» Directions
Take the data that sits below and write it out again exactly.

(Dataset entries)
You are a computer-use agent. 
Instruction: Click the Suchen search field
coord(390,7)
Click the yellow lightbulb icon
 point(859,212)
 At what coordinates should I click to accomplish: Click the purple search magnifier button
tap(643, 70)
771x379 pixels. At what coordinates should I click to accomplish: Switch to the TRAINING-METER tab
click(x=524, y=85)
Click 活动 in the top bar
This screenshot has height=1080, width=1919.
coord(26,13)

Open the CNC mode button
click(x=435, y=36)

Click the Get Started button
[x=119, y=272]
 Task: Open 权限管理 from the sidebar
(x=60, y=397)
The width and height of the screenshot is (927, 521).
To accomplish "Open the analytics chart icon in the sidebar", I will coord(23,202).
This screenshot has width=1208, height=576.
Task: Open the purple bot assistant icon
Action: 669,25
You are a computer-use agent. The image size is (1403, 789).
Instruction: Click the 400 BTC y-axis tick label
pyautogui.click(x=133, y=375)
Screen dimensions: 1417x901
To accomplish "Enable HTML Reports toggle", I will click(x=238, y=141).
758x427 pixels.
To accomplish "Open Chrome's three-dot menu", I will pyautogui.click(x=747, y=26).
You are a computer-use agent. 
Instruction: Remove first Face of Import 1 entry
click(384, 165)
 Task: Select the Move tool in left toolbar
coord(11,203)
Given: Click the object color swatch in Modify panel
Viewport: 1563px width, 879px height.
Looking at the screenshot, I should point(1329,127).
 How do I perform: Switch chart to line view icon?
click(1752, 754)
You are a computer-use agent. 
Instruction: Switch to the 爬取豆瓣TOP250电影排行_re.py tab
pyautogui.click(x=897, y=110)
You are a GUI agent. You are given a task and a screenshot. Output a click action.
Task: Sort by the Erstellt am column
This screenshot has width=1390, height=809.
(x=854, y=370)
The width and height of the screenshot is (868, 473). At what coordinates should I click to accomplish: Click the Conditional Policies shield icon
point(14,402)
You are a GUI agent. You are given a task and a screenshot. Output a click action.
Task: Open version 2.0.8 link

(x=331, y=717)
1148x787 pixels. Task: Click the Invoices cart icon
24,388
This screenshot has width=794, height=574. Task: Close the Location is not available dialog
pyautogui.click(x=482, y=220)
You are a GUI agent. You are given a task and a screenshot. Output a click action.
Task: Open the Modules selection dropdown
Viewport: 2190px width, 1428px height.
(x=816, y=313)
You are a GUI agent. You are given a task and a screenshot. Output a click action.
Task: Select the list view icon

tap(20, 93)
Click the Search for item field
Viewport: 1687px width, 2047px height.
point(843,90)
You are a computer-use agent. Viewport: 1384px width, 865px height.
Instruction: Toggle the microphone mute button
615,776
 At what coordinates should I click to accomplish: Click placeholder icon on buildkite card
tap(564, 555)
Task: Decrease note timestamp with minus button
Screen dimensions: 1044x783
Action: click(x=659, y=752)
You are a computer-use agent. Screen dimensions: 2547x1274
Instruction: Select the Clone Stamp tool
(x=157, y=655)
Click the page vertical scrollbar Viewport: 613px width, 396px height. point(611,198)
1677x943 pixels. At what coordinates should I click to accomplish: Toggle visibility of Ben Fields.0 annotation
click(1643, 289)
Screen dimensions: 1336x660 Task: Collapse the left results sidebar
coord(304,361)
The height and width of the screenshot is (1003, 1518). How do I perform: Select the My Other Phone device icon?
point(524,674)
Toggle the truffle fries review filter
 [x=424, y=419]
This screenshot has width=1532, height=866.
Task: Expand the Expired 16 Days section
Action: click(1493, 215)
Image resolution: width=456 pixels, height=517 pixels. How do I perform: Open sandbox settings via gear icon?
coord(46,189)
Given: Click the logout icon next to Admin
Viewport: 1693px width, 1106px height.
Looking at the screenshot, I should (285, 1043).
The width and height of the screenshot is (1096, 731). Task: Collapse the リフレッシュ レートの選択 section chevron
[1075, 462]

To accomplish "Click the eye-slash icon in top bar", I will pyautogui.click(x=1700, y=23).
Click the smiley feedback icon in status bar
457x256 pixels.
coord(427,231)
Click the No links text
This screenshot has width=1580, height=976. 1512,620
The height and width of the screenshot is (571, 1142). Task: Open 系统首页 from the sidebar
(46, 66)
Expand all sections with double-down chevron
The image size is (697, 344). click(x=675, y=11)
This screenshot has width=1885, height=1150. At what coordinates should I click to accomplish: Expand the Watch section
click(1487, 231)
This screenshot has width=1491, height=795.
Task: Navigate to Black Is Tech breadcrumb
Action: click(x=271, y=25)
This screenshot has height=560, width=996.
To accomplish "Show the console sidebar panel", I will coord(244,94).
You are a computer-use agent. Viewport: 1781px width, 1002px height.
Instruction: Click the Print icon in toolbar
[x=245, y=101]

» Solution to this problem
You are a computer-use agent. 
Instruction: Click the Suchen search field
coord(390,7)
Click the yellow lightbulb icon
 point(859,212)
 At what coordinates should I click to accomplish: Click the purple search magnifier button
tap(643, 70)
771x379 pixels. At what coordinates should I click to accomplish: Switch to the TRAINING-METER tab
click(x=524, y=85)
Click 活动 in the top bar
This screenshot has height=1080, width=1919.
coord(26,13)

Open the CNC mode button
click(x=435, y=36)

Click the Get Started button
[x=119, y=272]
 Task: Open 权限管理 from the sidebar
(x=60, y=397)
The width and height of the screenshot is (927, 521).
To accomplish "Open the analytics chart icon in the sidebar", I will coord(23,202).
This screenshot has width=1208, height=576.
Task: Open the purple bot assistant icon
Action: 669,25
You are a computer-use agent. The image size is (1403, 789).
Instruction: Click the 400 BTC y-axis tick label
pyautogui.click(x=133, y=375)
Screen dimensions: 1417x901
To accomplish "Enable HTML Reports toggle", I will click(x=238, y=141).
758x427 pixels.
To accomplish "Open Chrome's three-dot menu", I will pyautogui.click(x=747, y=26).
You are a computer-use agent. 
Instruction: Remove first Face of Import 1 entry
click(384, 165)
 Task: Select the Move tool in left toolbar
coord(11,203)
Given: Click the object color swatch in Modify panel
Viewport: 1563px width, 879px height.
Looking at the screenshot, I should point(1329,127).
 How do I perform: Switch chart to line view icon?
click(1752, 754)
You are a computer-use agent. 
Instruction: Switch to the 爬取豆瓣TOP250电影排行_re.py tab
pyautogui.click(x=897, y=110)
You are a GUI agent. You are given a task and a screenshot. Output a click action.
Task: Sort by the Erstellt am column
This screenshot has width=1390, height=809.
(x=854, y=370)
The width and height of the screenshot is (868, 473). At what coordinates should I click to accomplish: Click the Conditional Policies shield icon
point(14,402)
You are a GUI agent. You are given a task and a screenshot. Output a click action.
Task: Open version 2.0.8 link

(x=331, y=717)
1148x787 pixels. Task: Click the Invoices cart icon
24,388
This screenshot has width=794, height=574. Task: Close the Location is not available dialog
pyautogui.click(x=482, y=220)
You are a GUI agent. You are given a task and a screenshot. Output a click action.
Task: Open the Modules selection dropdown
Viewport: 2190px width, 1428px height.
(x=816, y=313)
You are a GUI agent. You are given a task and a screenshot. Output a click action.
Task: Select the list view icon

tap(20, 93)
Click the Search for item field
Viewport: 1687px width, 2047px height.
point(843,90)
You are a computer-use agent. Viewport: 1384px width, 865px height.
Instruction: Toggle the microphone mute button
615,776
 At what coordinates should I click to accomplish: Click placeholder icon on buildkite card
tap(564, 555)
Task: Decrease note timestamp with minus button
Screen dimensions: 1044x783
Action: click(x=659, y=752)
You are a computer-use agent. Screen dimensions: 2547x1274
Instruction: Select the Clone Stamp tool
(x=157, y=655)
Click the page vertical scrollbar Viewport: 613px width, 396px height. point(611,198)
1677x943 pixels. At what coordinates should I click to accomplish: Toggle visibility of Ben Fields.0 annotation
click(1643, 289)
Screen dimensions: 1336x660 Task: Collapse the left results sidebar
coord(304,361)
The height and width of the screenshot is (1003, 1518). How do I perform: Select the My Other Phone device icon?
point(524,674)
Toggle the truffle fries review filter
 [x=424, y=419]
This screenshot has width=1532, height=866.
Task: Expand the Expired 16 Days section
Action: click(1493, 215)
Image resolution: width=456 pixels, height=517 pixels. How do I perform: Open sandbox settings via gear icon?
coord(46,189)
Given: Click the logout icon next to Admin
Viewport: 1693px width, 1106px height.
Looking at the screenshot, I should (285, 1043).
The width and height of the screenshot is (1096, 731). Task: Collapse the リフレッシュ レートの選択 section chevron
[1075, 462]

To accomplish "Click the eye-slash icon in top bar", I will pyautogui.click(x=1700, y=23).
Click the smiley feedback icon in status bar
457x256 pixels.
coord(427,231)
Click the No links text
This screenshot has width=1580, height=976. 1512,620
The height and width of the screenshot is (571, 1142). Task: Open 系统首页 from the sidebar
(46, 66)
Expand all sections with double-down chevron
The image size is (697, 344). click(x=675, y=11)
This screenshot has width=1885, height=1150. At what coordinates should I click to accomplish: Expand the Watch section
click(1487, 231)
This screenshot has width=1491, height=795.
Task: Navigate to Black Is Tech breadcrumb
Action: click(x=271, y=25)
This screenshot has height=560, width=996.
To accomplish "Show the console sidebar panel", I will coord(244,94).
You are a computer-use agent. Viewport: 1781px width, 1002px height.
Instruction: Click the Print icon in toolbar
[x=245, y=101]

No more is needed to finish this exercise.